(Billet 351) – Regroupement des malades Covid-19… entre la carotte et le bâton

Samedi soir, la nuit tombe doucement sur un pays qui vit tout aussi doucement… les gens s’apprêtent à passer leur soirée en famille quand, soudain, tombe un communiqué conjoint des ministres de l’Intérieur et de la Santé. On y annonce assez brutalement le transfert des quelques 700 cas Covid au Maroc vers les installations sanitaires de Benguérir et de Benslimane, et dans la foulée, une levée progressive du confinement dès le 20. Remarques sur un communiqué étrange où le bâton ressemble à une carotte, et inversement…

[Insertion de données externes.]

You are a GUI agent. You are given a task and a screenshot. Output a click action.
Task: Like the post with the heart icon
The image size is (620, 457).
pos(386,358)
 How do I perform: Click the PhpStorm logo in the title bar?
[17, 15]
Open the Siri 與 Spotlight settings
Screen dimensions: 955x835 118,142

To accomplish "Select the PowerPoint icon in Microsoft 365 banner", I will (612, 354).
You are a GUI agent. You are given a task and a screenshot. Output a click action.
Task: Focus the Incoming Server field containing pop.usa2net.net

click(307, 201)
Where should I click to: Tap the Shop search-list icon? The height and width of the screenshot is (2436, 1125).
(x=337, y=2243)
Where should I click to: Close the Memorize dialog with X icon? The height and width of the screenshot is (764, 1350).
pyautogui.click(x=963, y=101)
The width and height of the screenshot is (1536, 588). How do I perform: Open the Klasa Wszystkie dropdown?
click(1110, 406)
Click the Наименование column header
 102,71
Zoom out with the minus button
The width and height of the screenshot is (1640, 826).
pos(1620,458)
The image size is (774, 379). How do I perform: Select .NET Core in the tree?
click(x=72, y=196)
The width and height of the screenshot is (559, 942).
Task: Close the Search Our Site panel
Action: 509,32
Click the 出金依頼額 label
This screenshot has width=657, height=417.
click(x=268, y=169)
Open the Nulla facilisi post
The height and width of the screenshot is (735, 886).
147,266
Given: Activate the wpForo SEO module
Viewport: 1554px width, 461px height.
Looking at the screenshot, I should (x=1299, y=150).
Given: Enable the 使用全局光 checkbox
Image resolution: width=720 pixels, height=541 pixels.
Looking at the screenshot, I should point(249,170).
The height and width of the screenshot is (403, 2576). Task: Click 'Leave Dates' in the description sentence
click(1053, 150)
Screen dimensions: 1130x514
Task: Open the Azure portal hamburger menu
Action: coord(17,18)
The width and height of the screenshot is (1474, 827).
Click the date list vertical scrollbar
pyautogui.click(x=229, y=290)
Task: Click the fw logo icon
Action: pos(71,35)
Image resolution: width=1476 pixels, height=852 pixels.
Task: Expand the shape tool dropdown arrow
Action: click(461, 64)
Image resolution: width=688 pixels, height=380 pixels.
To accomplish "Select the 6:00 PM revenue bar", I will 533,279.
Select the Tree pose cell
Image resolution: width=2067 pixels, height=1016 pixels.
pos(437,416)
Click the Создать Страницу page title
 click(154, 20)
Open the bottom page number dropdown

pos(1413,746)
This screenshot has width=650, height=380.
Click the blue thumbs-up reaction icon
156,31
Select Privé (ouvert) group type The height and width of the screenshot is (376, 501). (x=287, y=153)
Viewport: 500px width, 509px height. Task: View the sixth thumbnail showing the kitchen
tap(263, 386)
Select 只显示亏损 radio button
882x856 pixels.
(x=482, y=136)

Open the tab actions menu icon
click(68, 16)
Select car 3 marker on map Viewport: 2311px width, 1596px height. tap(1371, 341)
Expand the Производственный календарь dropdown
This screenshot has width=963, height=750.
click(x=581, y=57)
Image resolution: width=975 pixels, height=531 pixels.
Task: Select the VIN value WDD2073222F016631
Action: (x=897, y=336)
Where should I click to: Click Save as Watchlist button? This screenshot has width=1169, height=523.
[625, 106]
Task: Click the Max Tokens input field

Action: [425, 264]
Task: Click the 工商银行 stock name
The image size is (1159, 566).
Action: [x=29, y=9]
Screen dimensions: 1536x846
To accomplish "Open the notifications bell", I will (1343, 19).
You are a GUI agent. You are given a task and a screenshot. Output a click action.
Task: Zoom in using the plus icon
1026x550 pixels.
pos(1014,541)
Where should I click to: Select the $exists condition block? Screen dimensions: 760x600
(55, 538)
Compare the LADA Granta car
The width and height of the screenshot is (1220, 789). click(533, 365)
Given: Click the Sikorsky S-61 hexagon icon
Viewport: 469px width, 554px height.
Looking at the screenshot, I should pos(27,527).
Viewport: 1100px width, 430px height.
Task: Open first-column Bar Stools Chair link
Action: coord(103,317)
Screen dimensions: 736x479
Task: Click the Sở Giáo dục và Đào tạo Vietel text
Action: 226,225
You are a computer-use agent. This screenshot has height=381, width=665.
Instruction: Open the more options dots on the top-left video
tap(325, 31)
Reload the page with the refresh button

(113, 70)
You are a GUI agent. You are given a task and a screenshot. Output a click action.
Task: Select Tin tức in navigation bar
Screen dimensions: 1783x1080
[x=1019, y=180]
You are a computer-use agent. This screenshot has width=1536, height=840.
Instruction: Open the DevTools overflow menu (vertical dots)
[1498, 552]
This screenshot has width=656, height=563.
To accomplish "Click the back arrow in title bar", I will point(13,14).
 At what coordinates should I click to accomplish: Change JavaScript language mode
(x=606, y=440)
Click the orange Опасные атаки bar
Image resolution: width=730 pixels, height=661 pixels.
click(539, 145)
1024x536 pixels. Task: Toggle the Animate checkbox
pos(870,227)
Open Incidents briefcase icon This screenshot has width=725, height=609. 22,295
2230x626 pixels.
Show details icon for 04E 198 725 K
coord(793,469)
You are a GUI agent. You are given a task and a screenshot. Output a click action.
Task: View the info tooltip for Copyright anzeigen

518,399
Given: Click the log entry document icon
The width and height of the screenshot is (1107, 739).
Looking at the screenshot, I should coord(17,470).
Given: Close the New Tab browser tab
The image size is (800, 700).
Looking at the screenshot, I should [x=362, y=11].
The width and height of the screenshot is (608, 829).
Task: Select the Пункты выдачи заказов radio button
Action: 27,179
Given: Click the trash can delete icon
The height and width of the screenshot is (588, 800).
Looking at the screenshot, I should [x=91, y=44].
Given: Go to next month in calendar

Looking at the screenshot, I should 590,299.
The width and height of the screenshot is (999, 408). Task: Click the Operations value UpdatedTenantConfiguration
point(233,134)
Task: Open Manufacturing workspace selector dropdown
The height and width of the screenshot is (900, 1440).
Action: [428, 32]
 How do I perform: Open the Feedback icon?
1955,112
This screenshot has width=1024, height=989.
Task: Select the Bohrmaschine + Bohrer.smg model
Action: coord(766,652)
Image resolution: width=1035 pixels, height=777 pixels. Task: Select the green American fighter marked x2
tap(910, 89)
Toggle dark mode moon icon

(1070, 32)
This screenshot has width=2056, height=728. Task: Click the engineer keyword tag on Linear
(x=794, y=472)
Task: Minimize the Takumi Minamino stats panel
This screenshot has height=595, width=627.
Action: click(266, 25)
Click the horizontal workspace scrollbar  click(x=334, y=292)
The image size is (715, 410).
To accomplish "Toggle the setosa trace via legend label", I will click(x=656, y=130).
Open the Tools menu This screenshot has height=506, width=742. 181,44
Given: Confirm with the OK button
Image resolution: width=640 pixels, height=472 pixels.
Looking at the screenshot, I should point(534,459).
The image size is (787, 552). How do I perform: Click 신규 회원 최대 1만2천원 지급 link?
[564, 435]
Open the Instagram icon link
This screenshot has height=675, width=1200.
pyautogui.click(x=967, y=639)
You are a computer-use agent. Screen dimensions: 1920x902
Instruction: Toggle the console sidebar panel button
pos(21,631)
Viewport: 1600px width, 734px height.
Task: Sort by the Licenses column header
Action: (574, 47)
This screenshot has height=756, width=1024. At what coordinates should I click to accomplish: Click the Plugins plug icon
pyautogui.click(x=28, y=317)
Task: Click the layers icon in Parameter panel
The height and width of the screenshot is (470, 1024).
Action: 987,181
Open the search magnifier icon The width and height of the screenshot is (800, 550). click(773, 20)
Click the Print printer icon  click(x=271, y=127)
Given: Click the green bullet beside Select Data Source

1/ Un ton sûr, serein et assuré. Le communiqué sonne certes comme une fin de crise, mais il détonne par son originalité. D’abord très gentil, il reconnaît le rôle de tout le monde, et pas seulement de l’administration, laquelle rappelle invariablement les instructions royales. Dans le communiqué, l’administration conserve le beau rôle, qu’elle mérite effectivement, mais elle le partage clairement avec « le citoyen et l’ensemble des composantes de la société civile ».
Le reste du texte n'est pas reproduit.